◆ **Passage shown**:

•••••

In 1999, the top of the AGH Main Building was once again crowned with a reconstructed statue of Saint Barbara, made by Jan Siek. The figure was blessed on 17 June 1999, by pope John Paul II during his sixth pilgrimage to Poland (5–17 June 1999).

In relation to a debate on the change of the academy name in 2003, it has been decided that the English translation of the name will be: AGH University of Science and Technology. However, there are many documents, books, research papers etc. in English that still use the literal translation of the AGH University name in Polish.

In the academic year 2006–2007, the AGH UST implemented a new Visual Identity System, including a new sign identifying the AGH University.

In 2023, the AGH University Senate decided that the name AGH University of Science and Technology (AGH UST) will be changed into AGH University of Krakow (AGH University).

In the 21st century, the AGH University has experienced extensive expansion. The campus premises have gained more than a dozen new buildings, and numerous existing objects have been modernised.

== University symbols ==

=== Emblem ===
The AGH University emblem shows a stylised eagle with a crown, head turned right, and a shield with Hammer and Pick (symbol of mining), as well as AGH University initials.

•••••

◆ **Questions to answer**:
#1 Answer these questions about the AGH University passage:
(a) Who made the reconstructed statue of Saint Barbara?
(b) In which academic year did the university implement a new Visual Identity System?
(c) What new name did the university Senate decide on in 2023?
#2 List every feature that the AGH University passage says the university emblem shows.
#3 Reproduce word for word the part of the AGH University passage starting with "In 1999, the" and going on through "Krakow (AGH University).".

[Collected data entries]

•••••

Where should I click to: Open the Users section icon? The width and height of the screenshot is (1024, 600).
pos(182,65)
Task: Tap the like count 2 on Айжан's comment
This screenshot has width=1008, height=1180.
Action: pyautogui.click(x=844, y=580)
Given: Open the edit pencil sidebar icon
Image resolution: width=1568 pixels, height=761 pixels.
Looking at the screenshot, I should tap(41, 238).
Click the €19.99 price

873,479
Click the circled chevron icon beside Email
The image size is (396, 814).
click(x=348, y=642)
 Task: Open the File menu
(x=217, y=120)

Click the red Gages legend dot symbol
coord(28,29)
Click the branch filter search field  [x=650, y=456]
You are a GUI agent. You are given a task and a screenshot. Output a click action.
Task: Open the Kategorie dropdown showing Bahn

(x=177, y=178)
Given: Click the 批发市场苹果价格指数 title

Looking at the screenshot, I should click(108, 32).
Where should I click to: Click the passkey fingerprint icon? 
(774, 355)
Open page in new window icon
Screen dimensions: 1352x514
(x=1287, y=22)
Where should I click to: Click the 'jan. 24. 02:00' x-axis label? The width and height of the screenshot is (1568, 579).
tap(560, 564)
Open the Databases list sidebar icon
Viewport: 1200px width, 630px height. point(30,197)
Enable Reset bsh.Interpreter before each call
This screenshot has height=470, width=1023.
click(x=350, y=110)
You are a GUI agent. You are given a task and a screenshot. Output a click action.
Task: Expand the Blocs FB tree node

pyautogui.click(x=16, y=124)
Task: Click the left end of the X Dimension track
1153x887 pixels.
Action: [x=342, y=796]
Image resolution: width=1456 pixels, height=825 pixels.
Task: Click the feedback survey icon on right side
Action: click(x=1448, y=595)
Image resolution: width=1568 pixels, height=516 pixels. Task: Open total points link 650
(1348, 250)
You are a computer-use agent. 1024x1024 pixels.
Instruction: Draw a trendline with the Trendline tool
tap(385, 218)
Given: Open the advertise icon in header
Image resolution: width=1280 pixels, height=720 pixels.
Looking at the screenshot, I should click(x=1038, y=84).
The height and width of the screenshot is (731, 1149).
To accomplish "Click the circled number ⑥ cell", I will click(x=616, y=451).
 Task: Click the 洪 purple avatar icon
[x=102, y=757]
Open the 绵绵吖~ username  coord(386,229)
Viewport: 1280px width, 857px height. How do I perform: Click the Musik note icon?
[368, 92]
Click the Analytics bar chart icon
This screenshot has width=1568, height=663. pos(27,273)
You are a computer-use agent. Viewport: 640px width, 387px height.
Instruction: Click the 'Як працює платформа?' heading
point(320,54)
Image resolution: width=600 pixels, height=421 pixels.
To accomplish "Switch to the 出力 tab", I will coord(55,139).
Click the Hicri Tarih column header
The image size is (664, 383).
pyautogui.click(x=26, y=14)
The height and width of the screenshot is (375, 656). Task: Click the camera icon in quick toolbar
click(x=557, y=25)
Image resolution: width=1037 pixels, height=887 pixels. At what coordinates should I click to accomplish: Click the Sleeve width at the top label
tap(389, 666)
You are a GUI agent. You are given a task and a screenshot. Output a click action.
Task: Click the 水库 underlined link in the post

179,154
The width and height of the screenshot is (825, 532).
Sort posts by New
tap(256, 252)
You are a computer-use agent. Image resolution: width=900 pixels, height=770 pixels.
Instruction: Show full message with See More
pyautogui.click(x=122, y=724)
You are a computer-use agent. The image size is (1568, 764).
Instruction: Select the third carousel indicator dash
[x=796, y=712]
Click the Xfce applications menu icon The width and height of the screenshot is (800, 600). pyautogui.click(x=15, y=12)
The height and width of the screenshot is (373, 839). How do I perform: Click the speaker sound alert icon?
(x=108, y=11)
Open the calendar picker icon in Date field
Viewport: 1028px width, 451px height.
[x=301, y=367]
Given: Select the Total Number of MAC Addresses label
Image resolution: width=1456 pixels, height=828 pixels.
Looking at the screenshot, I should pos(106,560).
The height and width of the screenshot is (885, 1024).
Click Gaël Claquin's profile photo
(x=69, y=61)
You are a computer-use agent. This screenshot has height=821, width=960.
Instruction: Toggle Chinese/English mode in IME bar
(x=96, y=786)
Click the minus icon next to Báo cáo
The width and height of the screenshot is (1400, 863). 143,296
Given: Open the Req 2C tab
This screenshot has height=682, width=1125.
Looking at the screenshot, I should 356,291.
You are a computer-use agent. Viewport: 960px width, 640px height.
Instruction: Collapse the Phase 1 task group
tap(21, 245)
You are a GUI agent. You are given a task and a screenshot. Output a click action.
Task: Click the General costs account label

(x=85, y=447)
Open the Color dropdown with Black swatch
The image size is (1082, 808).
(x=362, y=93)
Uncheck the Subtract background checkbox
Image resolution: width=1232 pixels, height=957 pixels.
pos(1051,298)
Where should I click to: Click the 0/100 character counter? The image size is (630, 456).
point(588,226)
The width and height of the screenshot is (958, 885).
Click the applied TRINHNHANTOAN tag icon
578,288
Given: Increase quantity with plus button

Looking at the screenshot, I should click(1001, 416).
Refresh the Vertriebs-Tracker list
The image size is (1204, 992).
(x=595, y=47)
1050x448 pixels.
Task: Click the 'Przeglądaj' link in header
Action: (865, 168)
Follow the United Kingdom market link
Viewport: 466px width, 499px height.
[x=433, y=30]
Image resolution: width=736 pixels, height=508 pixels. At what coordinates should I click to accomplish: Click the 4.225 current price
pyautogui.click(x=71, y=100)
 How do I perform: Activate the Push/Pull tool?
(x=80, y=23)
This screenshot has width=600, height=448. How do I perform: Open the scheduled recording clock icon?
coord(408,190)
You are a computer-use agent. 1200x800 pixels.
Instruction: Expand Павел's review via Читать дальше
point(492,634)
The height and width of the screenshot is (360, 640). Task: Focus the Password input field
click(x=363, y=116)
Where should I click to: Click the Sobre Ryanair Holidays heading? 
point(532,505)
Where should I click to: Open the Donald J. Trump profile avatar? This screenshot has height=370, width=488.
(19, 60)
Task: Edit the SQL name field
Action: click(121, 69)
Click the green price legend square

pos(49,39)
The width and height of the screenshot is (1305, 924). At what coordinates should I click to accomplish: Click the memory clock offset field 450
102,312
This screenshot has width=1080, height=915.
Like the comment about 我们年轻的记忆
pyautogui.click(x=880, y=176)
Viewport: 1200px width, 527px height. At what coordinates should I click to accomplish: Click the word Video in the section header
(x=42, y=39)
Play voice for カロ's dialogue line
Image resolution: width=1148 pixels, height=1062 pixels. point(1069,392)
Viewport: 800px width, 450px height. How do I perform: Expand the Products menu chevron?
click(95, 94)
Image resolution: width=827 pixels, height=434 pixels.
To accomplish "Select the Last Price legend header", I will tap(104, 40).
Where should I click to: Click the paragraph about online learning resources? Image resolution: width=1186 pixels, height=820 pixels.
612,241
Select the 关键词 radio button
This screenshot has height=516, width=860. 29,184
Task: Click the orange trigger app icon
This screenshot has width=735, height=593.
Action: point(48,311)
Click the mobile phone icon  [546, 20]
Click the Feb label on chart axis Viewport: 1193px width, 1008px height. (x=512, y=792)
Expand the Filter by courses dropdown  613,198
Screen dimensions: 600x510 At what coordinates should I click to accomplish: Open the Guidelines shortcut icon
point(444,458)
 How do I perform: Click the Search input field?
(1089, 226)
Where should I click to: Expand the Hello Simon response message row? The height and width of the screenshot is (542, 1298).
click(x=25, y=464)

•••••

◆ **Answers given**:
#1
(a) Jan Siek
(b) 2006–2007
(c) AGH University of Krakow (AGH University)

#2
- A stylised eagle with a crown, head turned right
- A shield with Hammer and Pick (symbol of mining)
- AGH University initials

#3
In 1999, the top of the AGH Main Building was once again crowned with a reconstructed statue of Saint Barbara, made by Jan Siek. The figure was blessed on 17 June 1999, by pope John Paul II during his sixth pilgrimage to Poland (5–17 June 1999).

In relation to a debate on the change of the academy name in 2003, it has been decided that the English translation of the name will be: AGH University of Science and Technology. However, there are many documents, books, research papers etc. in English that still use the literal translation of the AGH University name in Polish.

In the academic year 2006–2007, the AGH UST implemented a new Visual Identity System, including a new sign identifying the AGH University.

In 2023, the AGH University Senate decided that the name AGH University of Science and Technology (AGH UST) will be changed into AGH University of Krakow (AGH University).